» What is asked:
Please reproduce each of the records below word for word.

» Task input:
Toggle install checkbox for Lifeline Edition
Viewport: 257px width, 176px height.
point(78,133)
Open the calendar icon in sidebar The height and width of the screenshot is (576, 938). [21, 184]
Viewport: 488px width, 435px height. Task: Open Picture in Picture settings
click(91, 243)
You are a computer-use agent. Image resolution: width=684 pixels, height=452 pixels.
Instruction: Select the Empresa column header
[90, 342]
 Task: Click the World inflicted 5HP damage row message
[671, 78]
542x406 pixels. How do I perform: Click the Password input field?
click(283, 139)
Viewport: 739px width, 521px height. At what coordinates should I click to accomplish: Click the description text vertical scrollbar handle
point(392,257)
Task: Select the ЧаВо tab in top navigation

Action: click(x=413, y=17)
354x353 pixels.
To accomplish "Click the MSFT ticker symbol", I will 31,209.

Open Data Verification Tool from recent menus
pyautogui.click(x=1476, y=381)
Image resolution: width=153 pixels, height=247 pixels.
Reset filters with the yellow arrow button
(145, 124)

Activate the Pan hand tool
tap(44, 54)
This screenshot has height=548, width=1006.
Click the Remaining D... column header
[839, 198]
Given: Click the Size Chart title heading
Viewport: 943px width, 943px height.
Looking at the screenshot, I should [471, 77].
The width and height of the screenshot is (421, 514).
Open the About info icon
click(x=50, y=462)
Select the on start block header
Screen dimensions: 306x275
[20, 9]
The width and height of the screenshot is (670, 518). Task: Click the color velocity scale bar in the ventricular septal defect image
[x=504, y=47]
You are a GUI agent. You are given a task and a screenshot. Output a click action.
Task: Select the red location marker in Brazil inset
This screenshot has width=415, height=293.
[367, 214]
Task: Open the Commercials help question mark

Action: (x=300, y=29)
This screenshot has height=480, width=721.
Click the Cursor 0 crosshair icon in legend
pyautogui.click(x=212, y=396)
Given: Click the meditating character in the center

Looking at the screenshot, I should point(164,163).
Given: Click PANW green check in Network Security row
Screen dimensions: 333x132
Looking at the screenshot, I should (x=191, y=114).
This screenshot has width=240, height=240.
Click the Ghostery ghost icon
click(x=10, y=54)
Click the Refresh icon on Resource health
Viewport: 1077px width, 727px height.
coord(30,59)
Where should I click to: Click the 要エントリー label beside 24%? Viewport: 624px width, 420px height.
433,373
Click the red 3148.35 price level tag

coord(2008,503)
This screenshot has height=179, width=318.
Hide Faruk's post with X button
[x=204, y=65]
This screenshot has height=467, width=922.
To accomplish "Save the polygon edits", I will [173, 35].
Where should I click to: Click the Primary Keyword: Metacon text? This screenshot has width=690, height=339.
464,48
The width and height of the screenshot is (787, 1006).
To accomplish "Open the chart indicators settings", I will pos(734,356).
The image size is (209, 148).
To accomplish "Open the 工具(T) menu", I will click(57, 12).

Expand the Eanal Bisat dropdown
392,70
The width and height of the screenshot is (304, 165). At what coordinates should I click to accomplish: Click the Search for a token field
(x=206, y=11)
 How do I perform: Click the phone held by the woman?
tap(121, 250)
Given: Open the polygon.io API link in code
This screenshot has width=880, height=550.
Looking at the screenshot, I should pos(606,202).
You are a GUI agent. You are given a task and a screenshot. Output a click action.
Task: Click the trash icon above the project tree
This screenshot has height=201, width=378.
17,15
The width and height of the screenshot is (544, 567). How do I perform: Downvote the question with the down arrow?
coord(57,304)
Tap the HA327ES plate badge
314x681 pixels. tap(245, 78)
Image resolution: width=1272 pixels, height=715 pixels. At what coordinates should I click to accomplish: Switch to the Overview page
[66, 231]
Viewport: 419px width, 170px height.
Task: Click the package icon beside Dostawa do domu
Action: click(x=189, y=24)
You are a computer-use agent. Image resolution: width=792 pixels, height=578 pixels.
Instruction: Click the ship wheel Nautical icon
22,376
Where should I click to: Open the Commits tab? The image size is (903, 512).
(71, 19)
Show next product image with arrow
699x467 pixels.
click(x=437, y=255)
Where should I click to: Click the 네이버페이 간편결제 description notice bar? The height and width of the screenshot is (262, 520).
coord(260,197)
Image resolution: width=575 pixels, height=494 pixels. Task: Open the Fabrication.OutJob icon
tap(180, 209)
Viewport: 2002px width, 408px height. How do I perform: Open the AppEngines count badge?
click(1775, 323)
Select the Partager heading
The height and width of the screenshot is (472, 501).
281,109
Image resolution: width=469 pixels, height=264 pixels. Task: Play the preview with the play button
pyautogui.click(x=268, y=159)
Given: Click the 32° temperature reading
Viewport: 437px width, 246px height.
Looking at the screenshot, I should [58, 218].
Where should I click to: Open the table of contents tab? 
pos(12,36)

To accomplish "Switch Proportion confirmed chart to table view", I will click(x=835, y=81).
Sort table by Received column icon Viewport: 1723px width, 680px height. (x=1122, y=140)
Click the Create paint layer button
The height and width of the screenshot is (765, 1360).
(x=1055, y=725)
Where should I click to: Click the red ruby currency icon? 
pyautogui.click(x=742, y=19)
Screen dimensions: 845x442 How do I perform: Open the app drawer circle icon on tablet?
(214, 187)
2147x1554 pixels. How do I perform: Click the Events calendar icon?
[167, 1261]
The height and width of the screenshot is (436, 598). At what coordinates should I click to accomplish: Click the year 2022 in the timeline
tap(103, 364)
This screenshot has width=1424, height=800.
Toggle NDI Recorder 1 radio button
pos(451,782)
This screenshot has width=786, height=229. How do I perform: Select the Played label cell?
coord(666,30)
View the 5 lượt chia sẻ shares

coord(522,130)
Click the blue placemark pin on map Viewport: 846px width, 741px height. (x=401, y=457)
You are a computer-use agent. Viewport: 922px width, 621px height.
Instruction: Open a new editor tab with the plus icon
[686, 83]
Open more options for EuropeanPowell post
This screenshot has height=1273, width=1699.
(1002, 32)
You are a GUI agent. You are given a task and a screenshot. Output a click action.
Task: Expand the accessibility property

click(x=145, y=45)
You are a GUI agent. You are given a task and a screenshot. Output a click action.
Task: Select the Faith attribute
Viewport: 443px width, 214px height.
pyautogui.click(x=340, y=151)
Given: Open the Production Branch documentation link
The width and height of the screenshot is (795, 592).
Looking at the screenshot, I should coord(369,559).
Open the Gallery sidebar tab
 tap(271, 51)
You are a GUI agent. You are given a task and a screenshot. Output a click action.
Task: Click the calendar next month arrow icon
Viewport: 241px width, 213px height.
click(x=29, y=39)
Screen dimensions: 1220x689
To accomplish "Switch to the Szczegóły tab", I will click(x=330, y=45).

» Response below:
Toggle install checkbox for Lifeline Edition
Viewport: 257px width, 176px height.
point(78,133)
Open the calendar icon in sidebar The height and width of the screenshot is (576, 938). [21, 184]
Viewport: 488px width, 435px height. Task: Open Picture in Picture settings
click(91, 243)
You are a computer-use agent. Image resolution: width=684 pixels, height=452 pixels.
Instruction: Select the Empresa column header
[90, 342]
 Task: Click the World inflicted 5HP damage row message
[671, 78]
542x406 pixels. How do I perform: Click the Password input field?
click(283, 139)
Viewport: 739px width, 521px height. At what coordinates should I click to accomplish: Click the description text vertical scrollbar handle
point(392,257)
Task: Select the ЧаВо tab in top navigation

Action: click(x=413, y=17)
354x353 pixels.
To accomplish "Click the MSFT ticker symbol", I will 31,209.

Open Data Verification Tool from recent menus
pyautogui.click(x=1476, y=381)
Image resolution: width=153 pixels, height=247 pixels.
Reset filters with the yellow arrow button
(145, 124)

Activate the Pan hand tool
tap(44, 54)
This screenshot has height=548, width=1006.
Click the Remaining D... column header
[839, 198]
Given: Click the Size Chart title heading
Viewport: 943px width, 943px height.
Looking at the screenshot, I should [471, 77].
The width and height of the screenshot is (421, 514).
Open the About info icon
click(x=50, y=462)
Select the on start block header
Screen dimensions: 306x275
[20, 9]
The width and height of the screenshot is (670, 518). Task: Click the color velocity scale bar in the ventricular septal defect image
[x=504, y=47]
You are a GUI agent. You are given a task and a screenshot. Output a click action.
Task: Select the red location marker in Brazil inset
This screenshot has width=415, height=293.
[367, 214]
Task: Open the Commercials help question mark

Action: (x=300, y=29)
This screenshot has height=480, width=721.
Click the Cursor 0 crosshair icon in legend
pyautogui.click(x=212, y=396)
Given: Click the meditating character in the center

Looking at the screenshot, I should point(164,163).
Given: Click PANW green check in Network Security row
Screen dimensions: 333x132
Looking at the screenshot, I should (x=191, y=114).
This screenshot has width=240, height=240.
Click the Ghostery ghost icon
click(x=10, y=54)
Click the Refresh icon on Resource health
Viewport: 1077px width, 727px height.
coord(30,59)
Where should I click to: Click the 要エントリー label beside 24%? Viewport: 624px width, 420px height.
433,373
Click the red 3148.35 price level tag

coord(2008,503)
This screenshot has height=179, width=318.
Hide Faruk's post with X button
[x=204, y=65]
This screenshot has height=467, width=922.
To accomplish "Save the polygon edits", I will [173, 35].
Where should I click to: Click the Primary Keyword: Metacon text? This screenshot has width=690, height=339.
464,48
The width and height of the screenshot is (787, 1006).
To accomplish "Open the chart indicators settings", I will pos(734,356).
The image size is (209, 148).
To accomplish "Open the 工具(T) menu", I will click(57, 12).

Expand the Eanal Bisat dropdown
392,70
The width and height of the screenshot is (304, 165). At what coordinates should I click to accomplish: Click the Search for a token field
(x=206, y=11)
 How do I perform: Click the phone held by the woman?
tap(121, 250)
Given: Open the polygon.io API link in code
This screenshot has width=880, height=550.
Looking at the screenshot, I should pos(606,202).
You are a GUI agent. You are given a task and a screenshot. Output a click action.
Task: Click the trash icon above the project tree
This screenshot has height=201, width=378.
17,15
The width and height of the screenshot is (544, 567). How do I perform: Downvote the question with the down arrow?
coord(57,304)
Tap the HA327ES plate badge
314x681 pixels. tap(245, 78)
Image resolution: width=1272 pixels, height=715 pixels. At what coordinates should I click to accomplish: Switch to the Overview page
[66, 231]
Viewport: 419px width, 170px height.
Task: Click the package icon beside Dostawa do domu
Action: click(x=189, y=24)
You are a computer-use agent. Image resolution: width=792 pixels, height=578 pixels.
Instruction: Click the ship wheel Nautical icon
22,376
Where should I click to: Open the Commits tab? The image size is (903, 512).
(71, 19)
Show next product image with arrow
699x467 pixels.
click(x=437, y=255)
Where should I click to: Click the 네이버페이 간편결제 description notice bar? The height and width of the screenshot is (262, 520).
coord(260,197)
Image resolution: width=575 pixels, height=494 pixels. Task: Open the Fabrication.OutJob icon
tap(180, 209)
Viewport: 2002px width, 408px height. How do I perform: Open the AppEngines count badge?
click(1775, 323)
Select the Partager heading
The height and width of the screenshot is (472, 501).
281,109
Image resolution: width=469 pixels, height=264 pixels. Task: Play the preview with the play button
pyautogui.click(x=268, y=159)
Given: Click the 32° temperature reading
Viewport: 437px width, 246px height.
Looking at the screenshot, I should [58, 218].
Where should I click to: Open the table of contents tab? 
pos(12,36)

To accomplish "Switch Proportion confirmed chart to table view", I will click(x=835, y=81).
Sort table by Received column icon Viewport: 1723px width, 680px height. (x=1122, y=140)
Click the Create paint layer button
The height and width of the screenshot is (765, 1360).
(x=1055, y=725)
Where should I click to: Click the red ruby currency icon? 
pyautogui.click(x=742, y=19)
Screen dimensions: 845x442 How do I perform: Open the app drawer circle icon on tablet?
(214, 187)
2147x1554 pixels. How do I perform: Click the Events calendar icon?
[167, 1261]
The height and width of the screenshot is (436, 598). At what coordinates should I click to accomplish: Click the year 2022 in the timeline
tap(103, 364)
This screenshot has width=1424, height=800.
Toggle NDI Recorder 1 radio button
pos(451,782)
This screenshot has width=786, height=229. How do I perform: Select the Played label cell?
coord(666,30)
View the 5 lượt chia sẻ shares

coord(522,130)
Click the blue placemark pin on map Viewport: 846px width, 741px height. (x=401, y=457)
You are a computer-use agent. Viewport: 922px width, 621px height.
Instruction: Open a new editor tab with the plus icon
[686, 83]
Open more options for EuropeanPowell post
This screenshot has height=1273, width=1699.
(1002, 32)
You are a GUI agent. You are given a task and a screenshot. Output a click action.
Task: Expand the accessibility property

click(x=145, y=45)
You are a GUI agent. You are given a task and a screenshot. Output a click action.
Task: Select the Faith attribute
Viewport: 443px width, 214px height.
pyautogui.click(x=340, y=151)
Given: Open the Production Branch documentation link
The width and height of the screenshot is (795, 592).
Looking at the screenshot, I should coord(369,559).
Open the Gallery sidebar tab
 tap(271, 51)
You are a GUI agent. You are given a task and a screenshot. Output a click action.
Task: Click the calendar next month arrow icon
Viewport: 241px width, 213px height.
click(x=29, y=39)
Screen dimensions: 1220x689
To accomplish "Switch to the Szczegóły tab", I will click(x=330, y=45).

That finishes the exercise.